Patients with neurogenic shock are hypotensive and usually have warm, dry skin.10 Bradycardia is characteristic but not universal. The patient may lose the ability to redirect blood from the periphery to the core because of the loss of sympathetic tone.10 This can result in excessive loss of heat from the skin, with subsequent hypothermia.10

These symptoms of neurogenic shock can be expected to last from 1 to 3 weeks.10 In some cases, significant rehabilitation using elastic stockings, an abdominal binder, and a tilt table may be required to prevent an orthostatic drop in blood pressure when the patient is placed upright. 11

The anatomic level of the spinal cord injury influences the likelihood and severity of neurogenic shock. Any injury above T1 should be capable of disrupting the spinal tracts that control the entire sympathetic system. Any injury from T1 to L3 has the potential to partially disrupt the sympathetic outflow; intuitively, the higher the injury in this zone, the more likely or more severe the resulting neurogenic shock.1 In one of the few studies to quantify this relationship, Zipnick and colleagues described this relationship in five patients with true neurogenic shock resulting from penetrating injuries: two in the cervical region, one in the lumbar region, and one each in the upper and lower thoracic regions.1

The question of an incomplete versus a complete spinal cord lesion causing neurogenic shock has also been considered. In a large study of 408 patients with cervical cord/column injuries, Soderstrom and Ducker reported a near equal incidence of neurogenic shock in patients with incomplete versus complete lesions. 12 The explanation for this is not entirely clear.

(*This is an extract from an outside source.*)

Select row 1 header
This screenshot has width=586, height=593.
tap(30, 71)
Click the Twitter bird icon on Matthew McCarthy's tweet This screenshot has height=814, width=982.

Guha and Tator, working with an acute spinal cord injury model in rats, have suggested that the decline in cardiac output following acute cord injury is not due to decreased sympathetic tone alone but may also be caused by direct myocardial injury, similar to that seen after head injury or subarachnoid hemorrhage.9

An interesting difference has been found with regard to incidence of neurogenic shock between patients with blunt versus penetrating spinal cord injuries. 1 In a study of patients with blunt cervical spine/cord injury, neurogenic shock alone was believed to be responsible in 69 percent of all patients in shock. 5 In Zipnick's study of patients with penetrating spinal injury at various anatomic levels, neurogenic shock was thought to be responsible in only 22 percent of patients in shock. 1 The reason for the difference is unclear but probably related to the fact that the two groups were not equivalent: blunt trauma patients had only cervical injuries, while the penetrating injury patients had injuries at all levels of the spinal cord. Also, part of the difference may stem from the fact that patients with penetrating trauma are more likely to have associated injuries.